**数据摘录**:
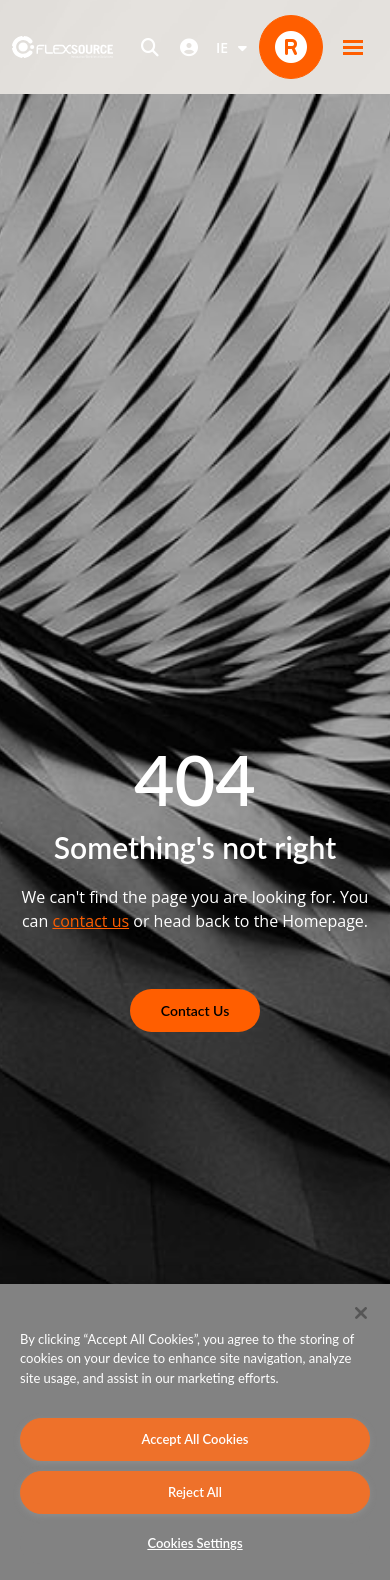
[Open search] (150, 47)
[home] (62, 47)
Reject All (195, 1492)
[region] (195, 1432)
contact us (90, 921)
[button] (353, 47)
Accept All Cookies (194, 1439)
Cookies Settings (194, 1543)
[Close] (361, 1313)
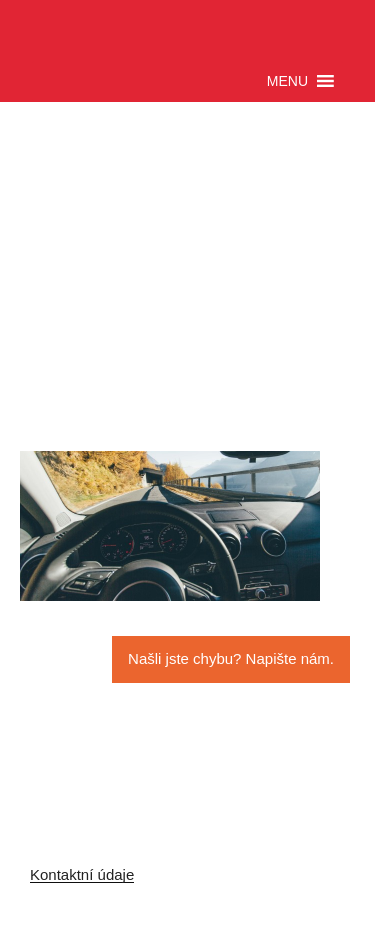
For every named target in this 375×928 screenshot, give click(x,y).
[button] (287, 81)
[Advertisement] (185, 303)
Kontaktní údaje (82, 874)
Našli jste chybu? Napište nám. (231, 658)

**任务目标**: 从含有“[Advertisement] (185, 303)”的那一行到条目末尾（首尾两行都算），请把这些条目以两列CSV的形式给出，列名用“查询”和“结果”，每个条目占一行。文字放“查询”列，答案放“结果”列，每个字段都加引号，字段里的换行一律换成空格。

**本题输出**:
查询,结果
"[Advertisement]","(185, 303)"
"Kontaktní údaje","(82, 874)"
"Našli jste chybu? Napište nám.","(231, 658)"